* [PROMPT]
Transcribe every record exactly.

* [PROVIDED MATERIAL]
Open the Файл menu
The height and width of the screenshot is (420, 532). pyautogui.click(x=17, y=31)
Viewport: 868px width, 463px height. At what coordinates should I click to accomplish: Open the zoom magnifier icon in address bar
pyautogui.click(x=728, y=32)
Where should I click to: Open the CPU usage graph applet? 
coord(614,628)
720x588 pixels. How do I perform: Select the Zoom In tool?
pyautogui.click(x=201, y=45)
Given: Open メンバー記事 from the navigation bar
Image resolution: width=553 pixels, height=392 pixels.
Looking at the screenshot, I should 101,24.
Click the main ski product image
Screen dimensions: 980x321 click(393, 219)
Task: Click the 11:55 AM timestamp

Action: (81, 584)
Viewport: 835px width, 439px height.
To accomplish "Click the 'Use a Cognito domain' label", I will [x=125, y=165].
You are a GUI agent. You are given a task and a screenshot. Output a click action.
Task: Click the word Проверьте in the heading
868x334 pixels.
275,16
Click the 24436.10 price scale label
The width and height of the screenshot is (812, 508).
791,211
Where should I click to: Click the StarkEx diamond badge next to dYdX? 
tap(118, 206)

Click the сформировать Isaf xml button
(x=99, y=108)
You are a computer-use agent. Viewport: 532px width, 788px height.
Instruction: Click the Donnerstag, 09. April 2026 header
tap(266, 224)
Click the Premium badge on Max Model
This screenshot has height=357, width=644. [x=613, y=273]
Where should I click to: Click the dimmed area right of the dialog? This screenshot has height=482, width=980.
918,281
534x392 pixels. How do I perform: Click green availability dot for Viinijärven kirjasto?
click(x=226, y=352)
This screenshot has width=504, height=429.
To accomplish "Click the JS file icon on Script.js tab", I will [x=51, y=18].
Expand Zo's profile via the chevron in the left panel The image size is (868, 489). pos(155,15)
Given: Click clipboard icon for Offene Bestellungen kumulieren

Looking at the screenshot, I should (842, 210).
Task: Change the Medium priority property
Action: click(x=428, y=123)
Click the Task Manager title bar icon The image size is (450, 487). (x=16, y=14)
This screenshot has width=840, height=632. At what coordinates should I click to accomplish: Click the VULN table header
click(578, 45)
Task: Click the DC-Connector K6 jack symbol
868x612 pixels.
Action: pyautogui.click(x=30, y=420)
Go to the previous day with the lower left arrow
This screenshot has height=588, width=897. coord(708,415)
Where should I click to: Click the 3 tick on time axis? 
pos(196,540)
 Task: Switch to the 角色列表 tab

* [RESULT OF THE TASK]
Open the Файл menu
The height and width of the screenshot is (420, 532). pyautogui.click(x=17, y=31)
Viewport: 868px width, 463px height. At what coordinates should I click to accomplish: Open the zoom magnifier icon in address bar
pyautogui.click(x=728, y=32)
Where should I click to: Open the CPU usage graph applet? 
coord(614,628)
720x588 pixels. How do I perform: Select the Zoom In tool?
pyautogui.click(x=201, y=45)
Given: Open メンバー記事 from the navigation bar
Image resolution: width=553 pixels, height=392 pixels.
Looking at the screenshot, I should 101,24.
Click the main ski product image
Screen dimensions: 980x321 click(393, 219)
Task: Click the 11:55 AM timestamp

Action: (81, 584)
Viewport: 835px width, 439px height.
To accomplish "Click the 'Use a Cognito domain' label", I will [x=125, y=165].
You are a GUI agent. You are given a task and a screenshot. Output a click action.
Task: Click the word Проверьте in the heading
868x334 pixels.
275,16
Click the 24436.10 price scale label
The width and height of the screenshot is (812, 508).
791,211
Where should I click to: Click the StarkEx diamond badge next to dYdX? 
tap(118, 206)

Click the сформировать Isaf xml button
(x=99, y=108)
You are a computer-use agent. Viewport: 532px width, 788px height.
Instruction: Click the Donnerstag, 09. April 2026 header
tap(266, 224)
Click the Premium badge on Max Model
This screenshot has height=357, width=644. [x=613, y=273]
Where should I click to: Click the dimmed area right of the dialog? This screenshot has height=482, width=980.
918,281
534x392 pixels. How do I perform: Click green availability dot for Viinijärven kirjasto?
click(x=226, y=352)
This screenshot has width=504, height=429.
To accomplish "Click the JS file icon on Script.js tab", I will [x=51, y=18].
Expand Zo's profile via the chevron in the left panel The image size is (868, 489). pos(155,15)
Given: Click clipboard icon for Offene Bestellungen kumulieren

Looking at the screenshot, I should (842, 210).
Task: Change the Medium priority property
Action: click(x=428, y=123)
Click the Task Manager title bar icon The image size is (450, 487). (x=16, y=14)
This screenshot has width=840, height=632. At what coordinates should I click to accomplish: Click the VULN table header
click(578, 45)
Task: Click the DC-Connector K6 jack symbol
868x612 pixels.
Action: pyautogui.click(x=30, y=420)
Go to the previous day with the lower left arrow
This screenshot has height=588, width=897. coord(708,415)
Where should I click to: Click the 3 tick on time axis? 
pos(196,540)
 Task: Switch to the 角色列表 tab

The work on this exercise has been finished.